**What to do**
Give the data again word for word; drop the pictures.

■ ■ ■ ■

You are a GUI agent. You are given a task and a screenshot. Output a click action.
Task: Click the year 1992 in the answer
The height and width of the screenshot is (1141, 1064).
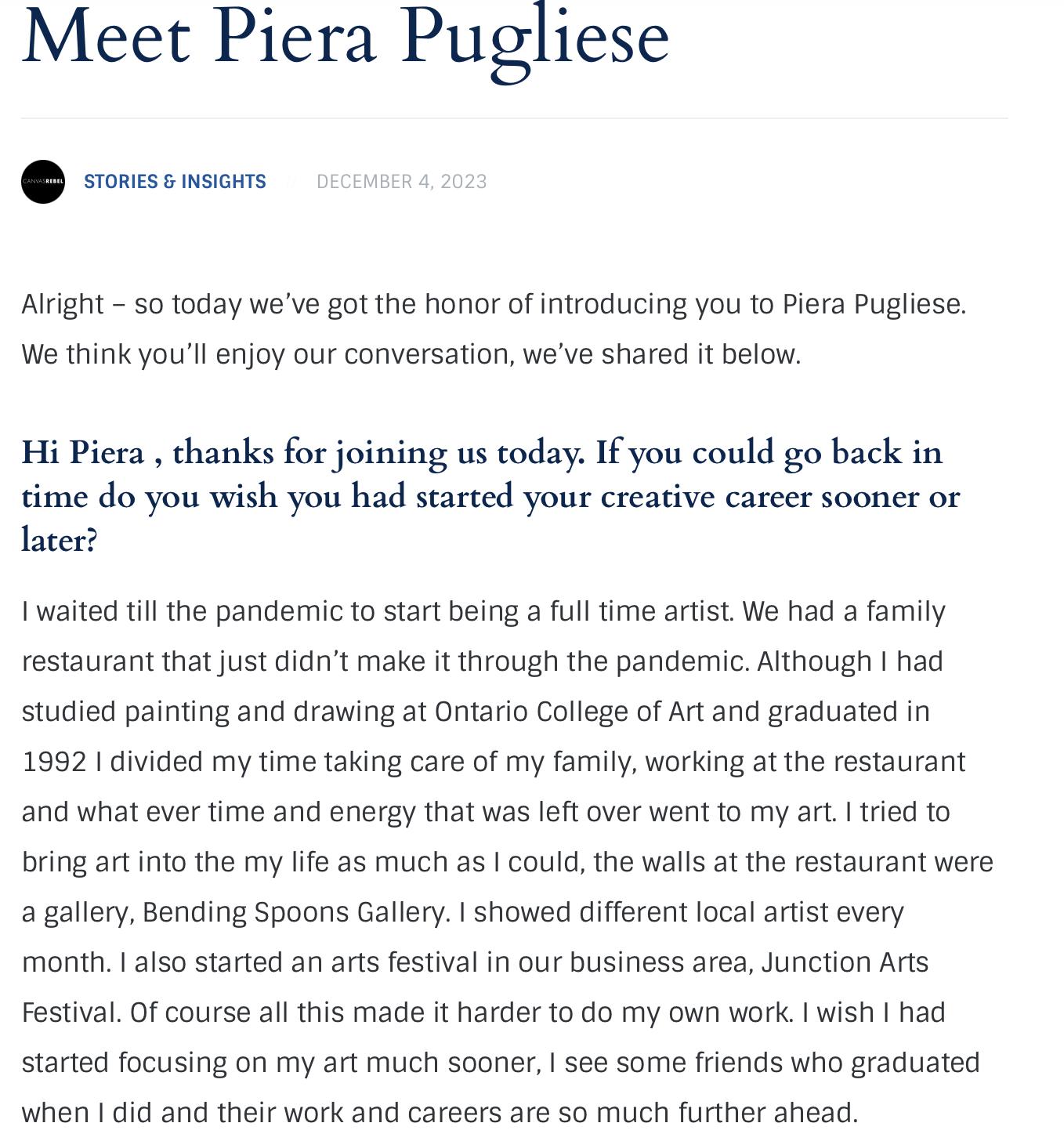(54, 762)
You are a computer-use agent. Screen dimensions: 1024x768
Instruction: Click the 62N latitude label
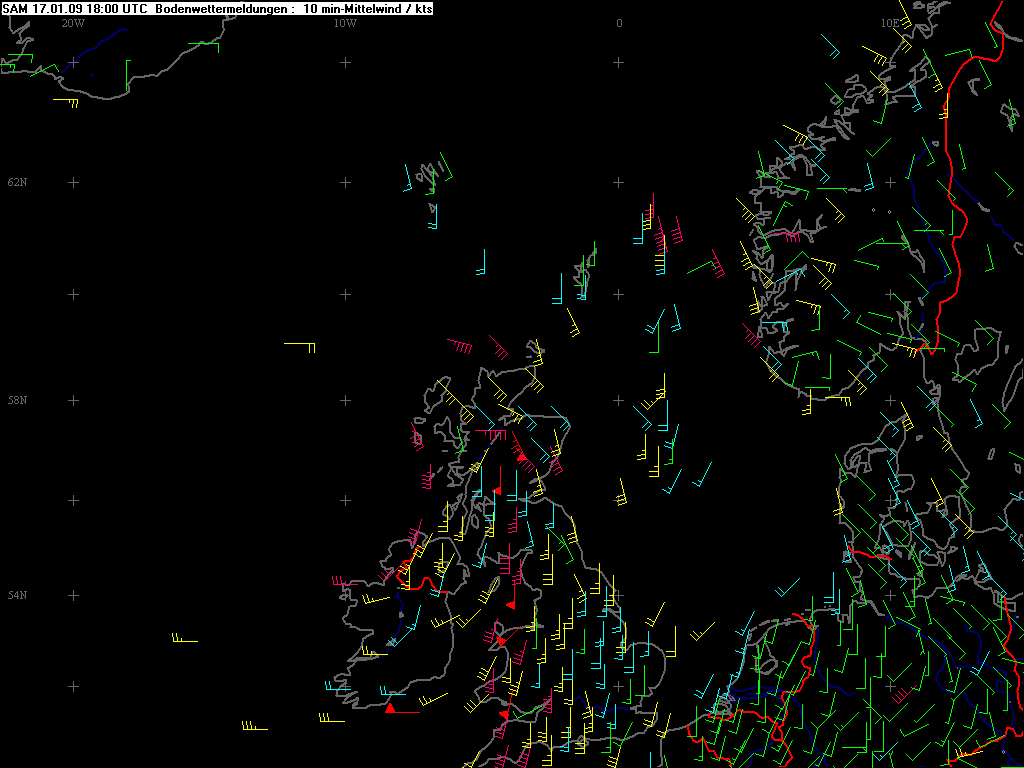click(18, 182)
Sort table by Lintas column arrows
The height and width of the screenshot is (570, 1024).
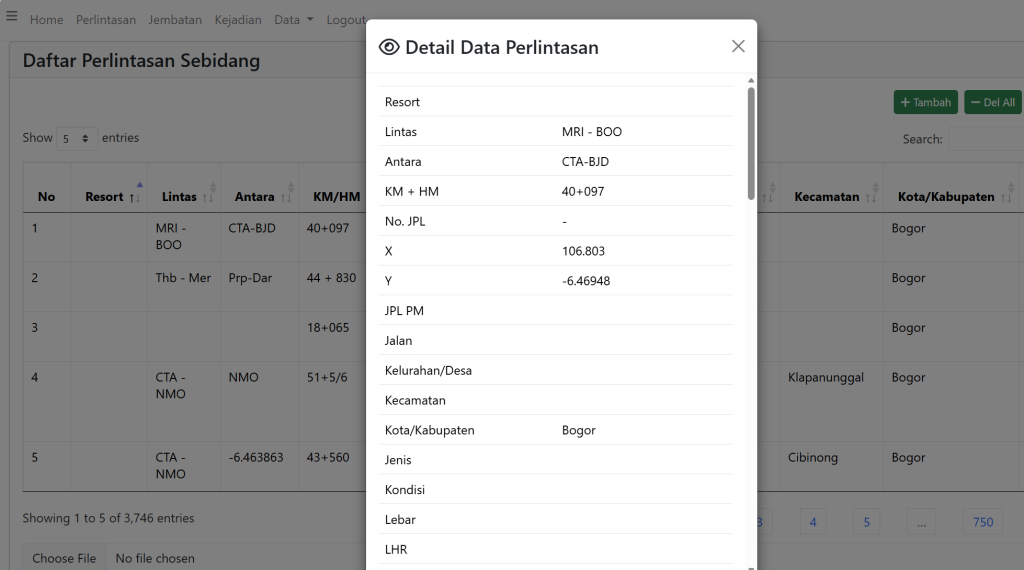click(209, 197)
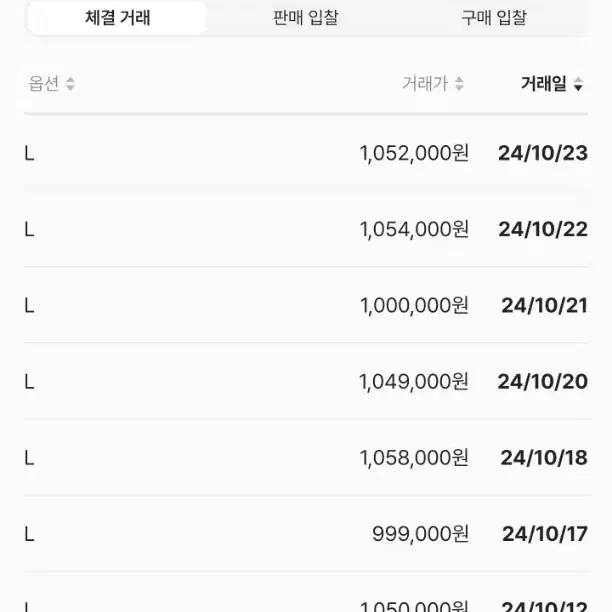Click the 거래가 column header label
The image size is (612, 612).
coord(425,84)
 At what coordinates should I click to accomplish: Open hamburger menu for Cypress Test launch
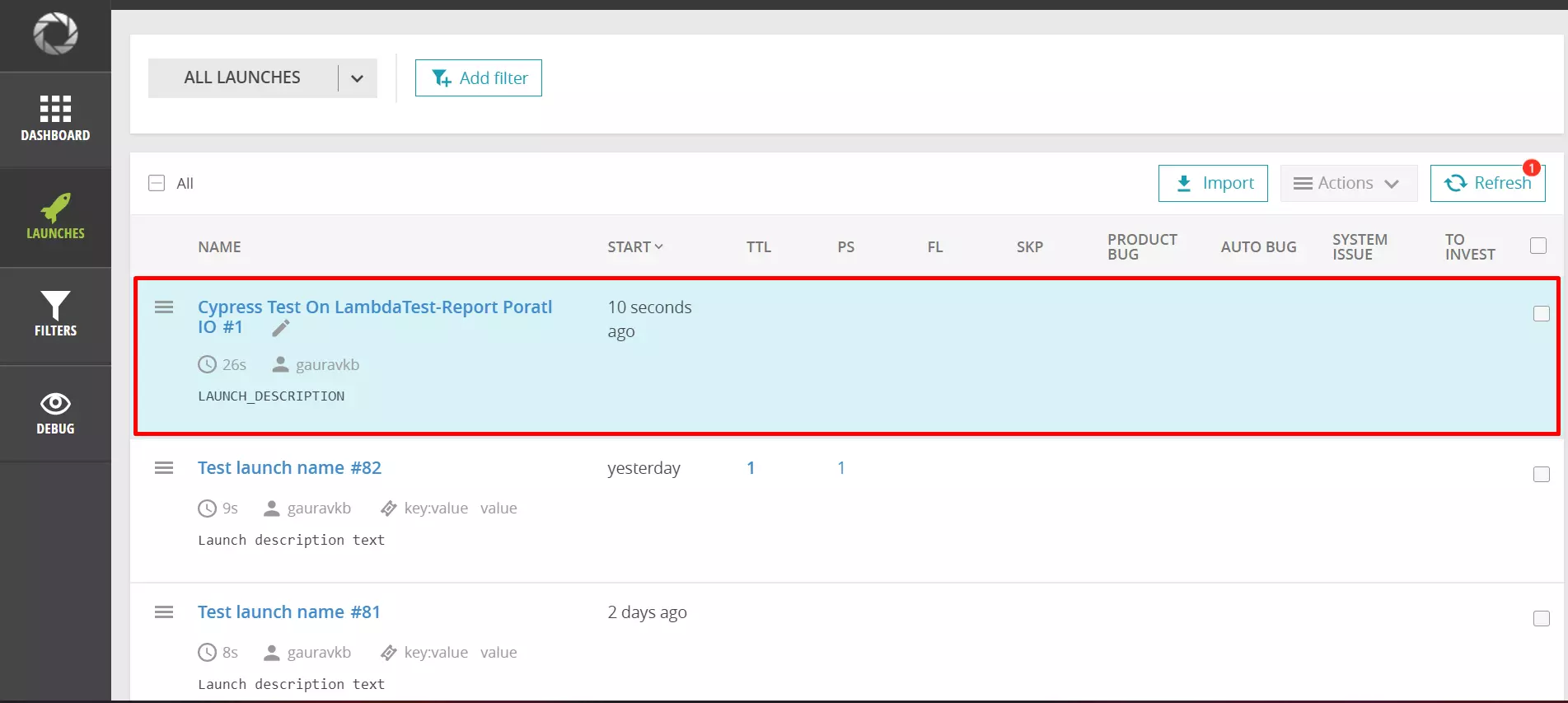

■ ■ ■ ■

**Written solution**
You are a GUI agent. You are given a task and a screenshot. Output a click action.
Task: Click the year 1992 in the answer
The height and width of the screenshot is (1141, 1064).
(54, 762)
You are a computer-use agent. Screen dimensions: 1024x768
Instruction: Click the 62N latitude label
click(18, 182)
Sort table by Lintas column arrows
The height and width of the screenshot is (570, 1024).
click(209, 197)
Click the 거래가 column header label
The image size is (612, 612).
coord(425,84)
 At what coordinates should I click to accomplish: Open hamburger menu for Cypress Test launch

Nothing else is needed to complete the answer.